*Work to be completed:*
Starting at the line that holds "Image resolution: width=1170" and stopping at the line that holds "Given: Add a new tab with plus icon", restate the records below word for word, with both of those lines included.

(Data shown)

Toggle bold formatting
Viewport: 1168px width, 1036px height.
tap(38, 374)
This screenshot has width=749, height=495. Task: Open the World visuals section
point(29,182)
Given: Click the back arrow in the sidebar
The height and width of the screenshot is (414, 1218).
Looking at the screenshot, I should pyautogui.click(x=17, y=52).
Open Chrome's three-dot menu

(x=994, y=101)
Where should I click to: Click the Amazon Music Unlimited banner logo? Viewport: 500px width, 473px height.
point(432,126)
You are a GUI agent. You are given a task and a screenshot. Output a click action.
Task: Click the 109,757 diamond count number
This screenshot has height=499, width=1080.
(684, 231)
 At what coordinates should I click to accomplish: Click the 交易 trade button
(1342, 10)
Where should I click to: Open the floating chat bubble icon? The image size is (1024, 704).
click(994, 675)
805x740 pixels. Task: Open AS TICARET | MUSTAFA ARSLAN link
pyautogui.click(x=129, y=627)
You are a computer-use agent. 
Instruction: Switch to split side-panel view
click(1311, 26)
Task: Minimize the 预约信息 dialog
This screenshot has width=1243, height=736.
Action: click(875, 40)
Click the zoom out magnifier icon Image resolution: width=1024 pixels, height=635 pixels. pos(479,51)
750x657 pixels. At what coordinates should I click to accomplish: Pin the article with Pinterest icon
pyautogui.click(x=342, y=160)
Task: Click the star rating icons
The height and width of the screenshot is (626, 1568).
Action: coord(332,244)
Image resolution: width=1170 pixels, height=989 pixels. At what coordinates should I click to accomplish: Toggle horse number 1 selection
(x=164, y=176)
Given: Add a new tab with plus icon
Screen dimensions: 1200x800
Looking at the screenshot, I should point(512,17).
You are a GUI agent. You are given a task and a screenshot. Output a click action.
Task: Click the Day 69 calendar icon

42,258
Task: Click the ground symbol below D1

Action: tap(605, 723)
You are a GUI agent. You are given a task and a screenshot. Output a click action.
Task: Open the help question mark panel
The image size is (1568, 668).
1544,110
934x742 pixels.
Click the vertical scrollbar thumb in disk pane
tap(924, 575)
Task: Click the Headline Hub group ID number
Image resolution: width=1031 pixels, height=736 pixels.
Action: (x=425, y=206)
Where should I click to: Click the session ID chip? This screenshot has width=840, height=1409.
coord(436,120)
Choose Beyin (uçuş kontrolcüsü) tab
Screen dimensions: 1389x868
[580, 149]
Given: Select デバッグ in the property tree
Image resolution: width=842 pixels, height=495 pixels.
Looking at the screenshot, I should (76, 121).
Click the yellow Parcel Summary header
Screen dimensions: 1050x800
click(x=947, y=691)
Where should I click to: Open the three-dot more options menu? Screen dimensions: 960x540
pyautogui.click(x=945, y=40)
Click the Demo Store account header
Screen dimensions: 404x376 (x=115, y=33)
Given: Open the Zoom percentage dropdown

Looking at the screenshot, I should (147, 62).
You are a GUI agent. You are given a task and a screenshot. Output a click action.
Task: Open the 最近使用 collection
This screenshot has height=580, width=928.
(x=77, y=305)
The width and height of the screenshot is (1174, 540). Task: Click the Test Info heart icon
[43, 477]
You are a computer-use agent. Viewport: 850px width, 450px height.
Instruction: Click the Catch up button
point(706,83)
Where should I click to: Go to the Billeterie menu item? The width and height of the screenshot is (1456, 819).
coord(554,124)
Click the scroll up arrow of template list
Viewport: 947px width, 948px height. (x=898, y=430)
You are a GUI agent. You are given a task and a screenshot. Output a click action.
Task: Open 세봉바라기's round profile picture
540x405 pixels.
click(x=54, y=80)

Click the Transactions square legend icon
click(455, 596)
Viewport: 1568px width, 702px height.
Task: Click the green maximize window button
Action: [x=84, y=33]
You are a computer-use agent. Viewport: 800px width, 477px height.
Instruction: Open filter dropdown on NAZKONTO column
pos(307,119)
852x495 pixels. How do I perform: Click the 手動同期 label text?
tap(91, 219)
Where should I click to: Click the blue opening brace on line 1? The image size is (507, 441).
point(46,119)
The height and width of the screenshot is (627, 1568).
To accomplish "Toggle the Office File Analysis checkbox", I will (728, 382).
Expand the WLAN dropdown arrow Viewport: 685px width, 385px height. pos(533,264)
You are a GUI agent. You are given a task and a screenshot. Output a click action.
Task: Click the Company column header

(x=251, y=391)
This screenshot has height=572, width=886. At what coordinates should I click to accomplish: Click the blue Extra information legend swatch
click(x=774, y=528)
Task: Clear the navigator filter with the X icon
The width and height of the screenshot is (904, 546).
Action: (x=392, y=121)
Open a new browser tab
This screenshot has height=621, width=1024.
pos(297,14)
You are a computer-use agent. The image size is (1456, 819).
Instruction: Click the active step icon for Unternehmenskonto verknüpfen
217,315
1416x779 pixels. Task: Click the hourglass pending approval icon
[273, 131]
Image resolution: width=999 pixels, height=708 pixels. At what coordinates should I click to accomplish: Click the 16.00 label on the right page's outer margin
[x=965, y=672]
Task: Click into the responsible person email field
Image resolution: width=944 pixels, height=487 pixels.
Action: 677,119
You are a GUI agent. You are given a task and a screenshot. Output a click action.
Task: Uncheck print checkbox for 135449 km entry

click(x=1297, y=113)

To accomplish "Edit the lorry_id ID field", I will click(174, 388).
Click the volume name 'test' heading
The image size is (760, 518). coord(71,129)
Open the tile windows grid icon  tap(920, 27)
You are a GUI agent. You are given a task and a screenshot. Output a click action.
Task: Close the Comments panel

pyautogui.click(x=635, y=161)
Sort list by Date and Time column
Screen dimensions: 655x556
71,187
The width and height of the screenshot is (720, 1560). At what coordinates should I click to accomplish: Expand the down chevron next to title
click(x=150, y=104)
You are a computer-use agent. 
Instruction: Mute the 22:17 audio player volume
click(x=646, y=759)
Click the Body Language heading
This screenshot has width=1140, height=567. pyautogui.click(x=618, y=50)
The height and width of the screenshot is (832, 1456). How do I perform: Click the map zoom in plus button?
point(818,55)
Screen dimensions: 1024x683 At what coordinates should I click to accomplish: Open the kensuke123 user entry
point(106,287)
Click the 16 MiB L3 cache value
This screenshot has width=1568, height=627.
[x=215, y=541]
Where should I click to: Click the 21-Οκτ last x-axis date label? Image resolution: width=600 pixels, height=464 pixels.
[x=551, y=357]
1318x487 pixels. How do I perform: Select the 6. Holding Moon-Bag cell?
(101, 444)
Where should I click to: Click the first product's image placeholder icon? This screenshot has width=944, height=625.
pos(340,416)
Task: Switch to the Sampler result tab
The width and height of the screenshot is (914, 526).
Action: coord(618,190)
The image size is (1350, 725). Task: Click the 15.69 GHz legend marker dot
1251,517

(End Data shown)

*Expected answer:*
Image resolution: width=1170 pixels, height=989 pixels. At what coordinates should I click to accomplish: Toggle horse number 1 selection
(x=164, y=176)
Given: Add a new tab with plus icon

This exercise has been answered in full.